Fujii Masao <masao.fujii@gmail.com> writes:

OK. Attached patch fixes the problem as you suggested, i.e., it backs up
"endword" if the second loop exits in an escape pair.

Applied with a bit of further adjustment of the comments. Thanks!

regards, tom lane

#10Andrew Dunstan
andrew@dunslane.net
In reply to: Tom Lane (#9)
Re: bug of pg_trgm?

On 08/20/2012 01:26 PM, Tom Lane wrote:

Fujii Masao <masao.fujii@gmail.com> writes:

OK. Attached patch fixes the problem as you suggested, i.e., it backs up
"endword" if the second loop exits in an escape pair.

Applied with a bit of further adjustment of the comments. Thanks!

When moving to a release with this change, will users need to reindex
trgm indexes?

cheers

andrew

#11Tom Lane
tgl@sss.pgh.pa.us
In reply to: Andrew Dunstan (#10)
Re: bug of pg_trgm?

Andrew Dunstan <andrew@dunslane.net> writes:

On 08/20/2012 01:26 PM, Tom Lane wrote:

Fujii Masao <masao.fujii@gmail.com> writes:

OK. Attached patch fixes the problem as you suggested, i.e., it backs up
"endword" if the second loop exits in an escape pair.

Applied with a bit of further adjustment of the comments. Thanks!

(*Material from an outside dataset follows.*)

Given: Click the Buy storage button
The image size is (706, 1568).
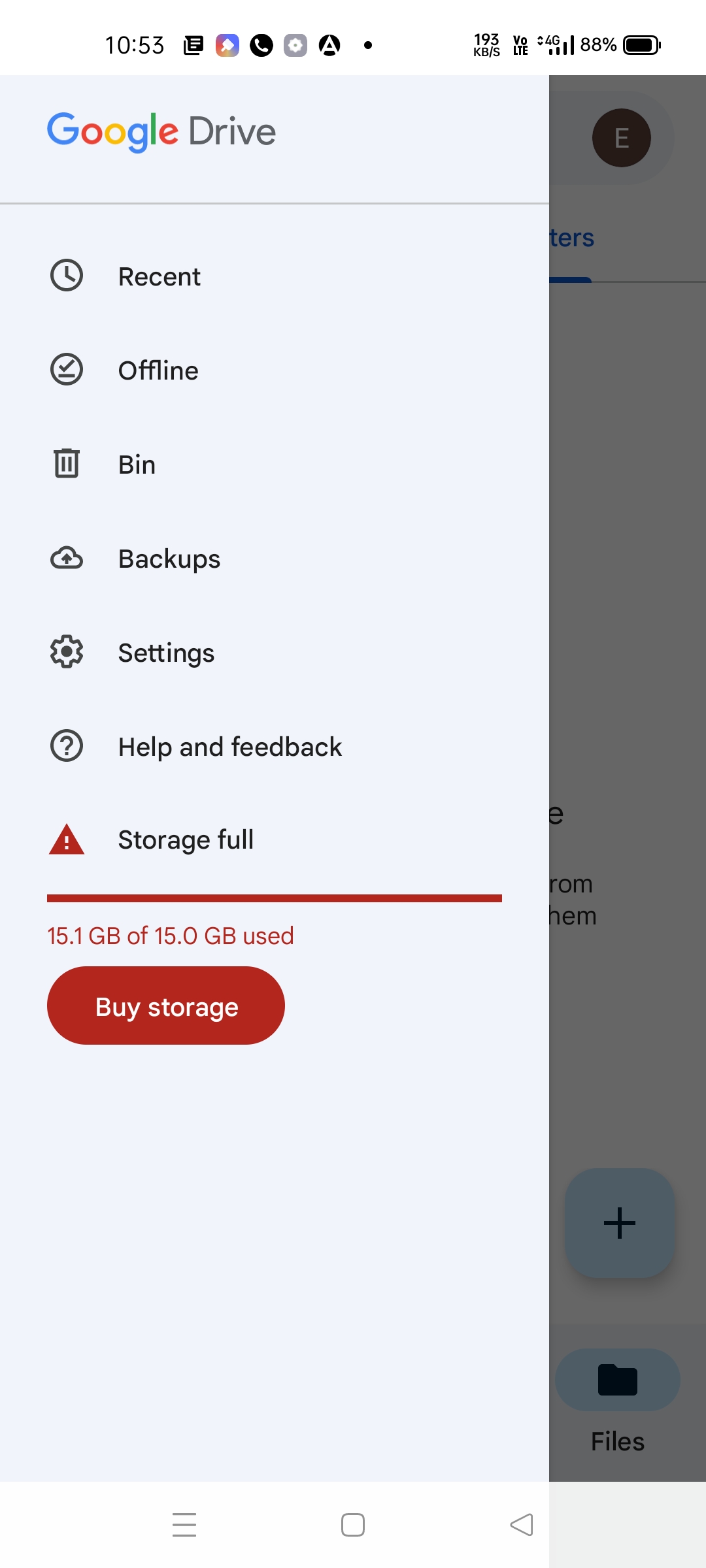Looking at the screenshot, I should click(x=166, y=1005).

When moving to a release with this change, will users need to reindex
trgm indexes?

No. This only changes extraction of search trigrams from a LIKE pattern,
not extraction of trigrams from text to be indexed.

regards, tom lane

#12Andrew Dunstan
andrew@dunslane.net
In reply to: Tom Lane (#11)
Re: bug of pg_trgm?

On 09/06/2012 05:09 PM, Tom Lane wrote:

Andrew Dunstan <andrew@dunslane.net> writes:

On 08/20/2012 01:26 PM, Tom Lane wrote:

Fujii Masao <masao.fujii@gmail.com> writes:

OK. Attached patch fixes the problem as you suggested, i.e., it backs up
"endword" if the second loop exits in an escape pair.

Applied with a bit of further adjustment of the comments. Thanks!

When moving to a release with this change, will users need to reindex
trgm indexes?

No. This only changes extraction of search trigrams from a LIKE pattern,
not extraction of trigrams from text to be indexed.

OK, Thanks.

cheers

andrew